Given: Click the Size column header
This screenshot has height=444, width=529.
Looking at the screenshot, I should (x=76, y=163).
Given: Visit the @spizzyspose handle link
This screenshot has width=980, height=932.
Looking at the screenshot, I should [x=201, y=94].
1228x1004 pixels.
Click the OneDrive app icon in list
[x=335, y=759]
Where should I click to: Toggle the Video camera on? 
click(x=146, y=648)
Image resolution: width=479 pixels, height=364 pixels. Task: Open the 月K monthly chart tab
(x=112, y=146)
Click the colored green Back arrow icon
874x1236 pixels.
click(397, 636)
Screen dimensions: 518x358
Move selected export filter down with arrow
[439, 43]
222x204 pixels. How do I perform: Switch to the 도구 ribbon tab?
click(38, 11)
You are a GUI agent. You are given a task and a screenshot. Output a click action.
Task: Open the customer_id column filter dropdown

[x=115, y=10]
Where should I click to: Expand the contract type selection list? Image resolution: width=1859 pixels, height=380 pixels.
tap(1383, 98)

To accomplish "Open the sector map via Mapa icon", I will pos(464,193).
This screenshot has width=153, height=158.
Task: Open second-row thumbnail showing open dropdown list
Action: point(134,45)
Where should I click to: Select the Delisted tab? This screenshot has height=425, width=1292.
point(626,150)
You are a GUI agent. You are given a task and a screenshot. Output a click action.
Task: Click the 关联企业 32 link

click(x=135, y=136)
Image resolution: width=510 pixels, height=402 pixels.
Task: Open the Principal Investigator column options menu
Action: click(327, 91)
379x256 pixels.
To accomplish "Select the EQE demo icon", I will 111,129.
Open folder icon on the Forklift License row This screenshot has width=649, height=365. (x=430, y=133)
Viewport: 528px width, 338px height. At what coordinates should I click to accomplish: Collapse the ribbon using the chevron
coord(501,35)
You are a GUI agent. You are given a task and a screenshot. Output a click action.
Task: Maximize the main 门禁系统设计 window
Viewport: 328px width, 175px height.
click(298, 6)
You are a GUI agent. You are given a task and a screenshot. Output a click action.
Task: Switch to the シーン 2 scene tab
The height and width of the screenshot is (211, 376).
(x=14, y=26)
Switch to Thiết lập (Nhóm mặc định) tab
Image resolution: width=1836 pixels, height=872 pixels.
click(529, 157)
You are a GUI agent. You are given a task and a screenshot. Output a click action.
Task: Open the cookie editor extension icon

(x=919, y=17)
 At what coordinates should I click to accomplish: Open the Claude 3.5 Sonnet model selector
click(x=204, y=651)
****************************************
• Exercise prompt: Please repeat every entry, exactly as it was written.

• Result for this task:
Given: Click the Size column header
This screenshot has height=444, width=529.
Looking at the screenshot, I should (x=76, y=163).
Given: Visit the @spizzyspose handle link
This screenshot has width=980, height=932.
Looking at the screenshot, I should [x=201, y=94].
1228x1004 pixels.
Click the OneDrive app icon in list
[x=335, y=759]
Where should I click to: Toggle the Video camera on? 
click(x=146, y=648)
Image resolution: width=479 pixels, height=364 pixels. Task: Open the 月K monthly chart tab
(x=112, y=146)
Click the colored green Back arrow icon
874x1236 pixels.
click(397, 636)
Screen dimensions: 518x358
Move selected export filter down with arrow
[439, 43]
222x204 pixels. How do I perform: Switch to the 도구 ribbon tab?
click(38, 11)
You are a GUI agent. You are given a task and a screenshot. Output a click action.
Task: Open the customer_id column filter dropdown

[x=115, y=10]
Where should I click to: Expand the contract type selection list? Image resolution: width=1859 pixels, height=380 pixels.
tap(1383, 98)

To accomplish "Open the sector map via Mapa icon", I will pos(464,193).
This screenshot has width=153, height=158.
Task: Open second-row thumbnail showing open dropdown list
Action: point(134,45)
Where should I click to: Select the Delisted tab? This screenshot has height=425, width=1292.
point(626,150)
You are a GUI agent. You are given a task and a screenshot. Output a click action.
Task: Click the 关联企业 32 link

click(x=135, y=136)
Image resolution: width=510 pixels, height=402 pixels.
Task: Open the Principal Investigator column options menu
Action: click(327, 91)
379x256 pixels.
To accomplish "Select the EQE demo icon", I will 111,129.
Open folder icon on the Forklift License row This screenshot has width=649, height=365. (x=430, y=133)
Viewport: 528px width, 338px height. At what coordinates should I click to accomplish: Collapse the ribbon using the chevron
coord(501,35)
You are a GUI agent. You are given a task and a screenshot. Output a click action.
Task: Maximize the main 门禁系统设计 window
Viewport: 328px width, 175px height.
click(298, 6)
You are a GUI agent. You are given a task and a screenshot. Output a click action.
Task: Switch to the シーン 2 scene tab
The height and width of the screenshot is (211, 376).
(x=14, y=26)
Switch to Thiết lập (Nhóm mặc định) tab
Image resolution: width=1836 pixels, height=872 pixels.
click(529, 157)
You are a GUI agent. You are given a task and a screenshot. Output a click action.
Task: Open the cookie editor extension icon

(x=919, y=17)
 At what coordinates should I click to accomplish: Open the Claude 3.5 Sonnet model selector
click(x=204, y=651)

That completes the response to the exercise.